Based on survey feedback from several institutions preparing locally-digitized content for deposit, HathiTrust discussed plans for two new online validation services: a simple web-based service that will validate individual TIFF or JPEG2000 files against repository specifications, and a full-volume cloud-based service that will validate entire volume packages. HathiTrust is discussing development schedules for both projects with the aim of providing the first in the late summer or early fall, and the second on a later timeframe. HathiTrust continued to correspond with several institutions about ingest of locally digitized materials, including Indiana University, North Carolina State University, Texas A&M University, and the University of Illinois. 

General

Penn State updated bibliographic records for 30,000 volumes, adding information needed to identify them as U.S. federal government documents, and making them viewable worldwide in HathiTrust.

Working Groups and Committees


User Support Working Group

A summary of User Support inquiries received in June is included at the end of the update.

Projects


Bibliographic Data Management

The California Digital Library (CDL) team has initiated a full load of all current HathiTrust bibliographic records to a staging instance of the new metadata management system, Zephir. Prior to loading the production system, this staging load will serve as a point of comparison with the current system and reflects recent coding changes. The CDL team continues to work with staff at the University of Michigan to ensure that Zephir includes the same records as those in the current system. Additionally, the CDL team is working with University of Michigan staff to prepare for running the two systems in parallel later this summer. The timeline for the project is available at http://www.hathitrust.org/htmms.

Copyright Review

A summary of the determinations from HathiTrust copyright review activities in June is given below. See CRMS-US and CRMS-World for further information.

 

June

Overall

Public Domain Determinations

All Determinations

Public Domain Determinations

All Determinations

CRMS-US

3,774

7,909 139,201 260,769

CRMS-World

3,008 5,648 29,901 55,657

Total

6,782 13,557 169,102 316,426

HathiTrust Research Center (HTRC)

Plans for the second annual Hathi Trust Research Center UnCamp 2013 are developing.  The September 8-9, 2013 event at University of Illinois Urbana Champaign will be as hands-on and participant-responsive as the first event was. It will feature stellar keynote speakers including Matt Wilkens, who specializes in contemporary American fiction, and digital and computational literary studies at Notre Dame, and Christopher Warren, specialist in Renaissance literature as it relates to politics, law, international political thought, and intellectual history, at Carnegie Mellon.   New this year is a Scholarly Communication Office Hours.  The office hours is a pilot for user services: participants will have the option to sign up for individual consultation sessions with members of the UIUC library. 
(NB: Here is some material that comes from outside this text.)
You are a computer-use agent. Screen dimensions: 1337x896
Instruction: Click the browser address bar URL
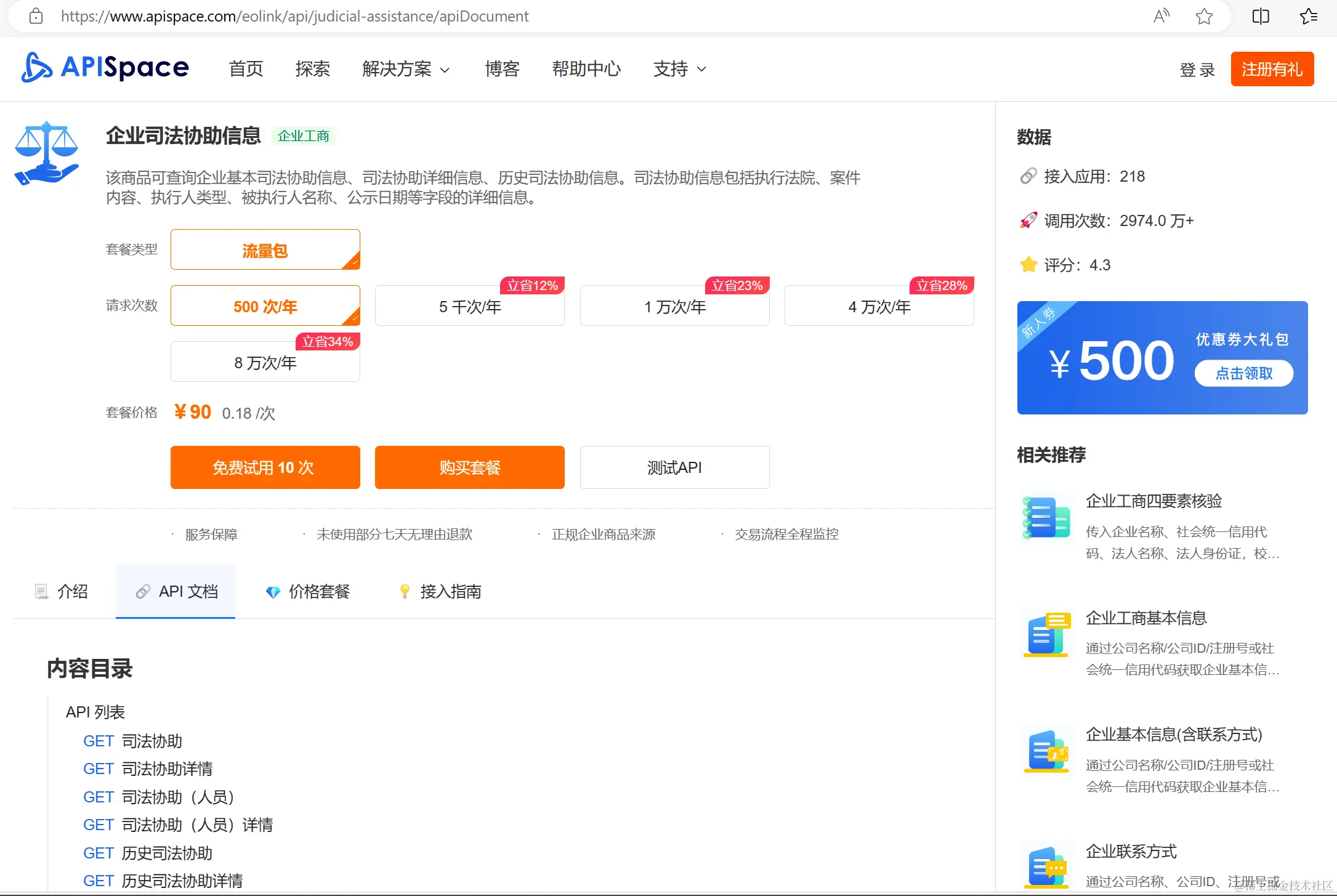pos(294,17)
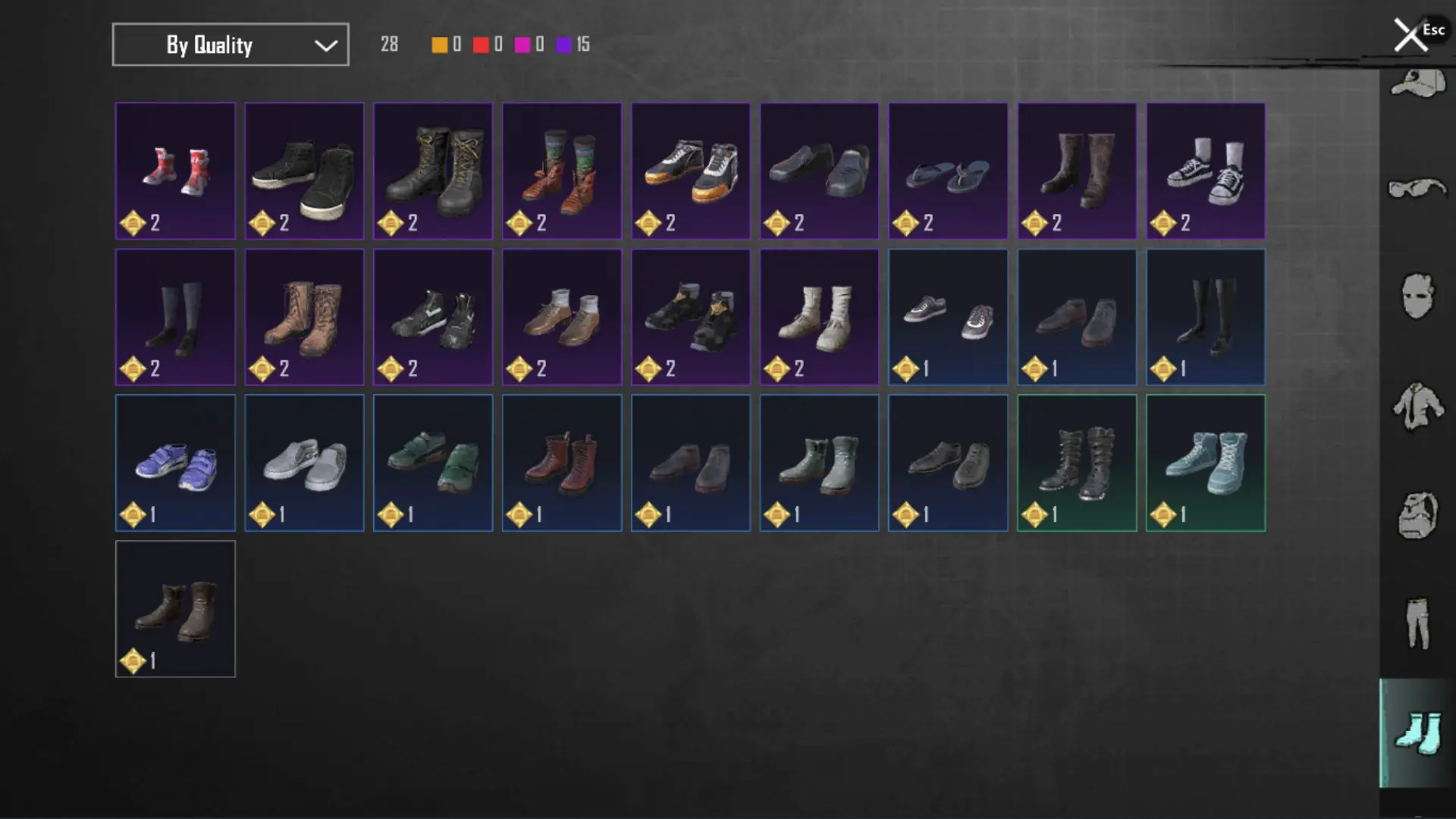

Mark your calendar to join us!  Additional information about the UnCamp will be posted to http://www.hathitrust.org/htrc_uncamp2013 as it becomes available.

mPach 

University of Michigan staff presented on mPach’s publication and preservation model in separate sessions with staff from the Texas A&M University Library, University Press, and Integrated Ocean Drilling Program (IODP). Michigan and IODP staff discussed possible uses of mPach by IODP. Michigan staff also presented at Stanford University Libraries on the Norm tool for converting DOCX files to JATS XML. The timeline on the mPach project page was updated to show expected dates of completion for major project milestones.

Development Updates


HathiTrust institutions performed the following work related to applications and Web interfaces:

Full-text Search

As part of work to improve relevance ranking, staff opened an issue in Solr’s ticketing system to allow Solr to use Lucene’s BlockGroupingCollector along with Solr’s result grouping feature (see the Update on May 2013 Activities for further background).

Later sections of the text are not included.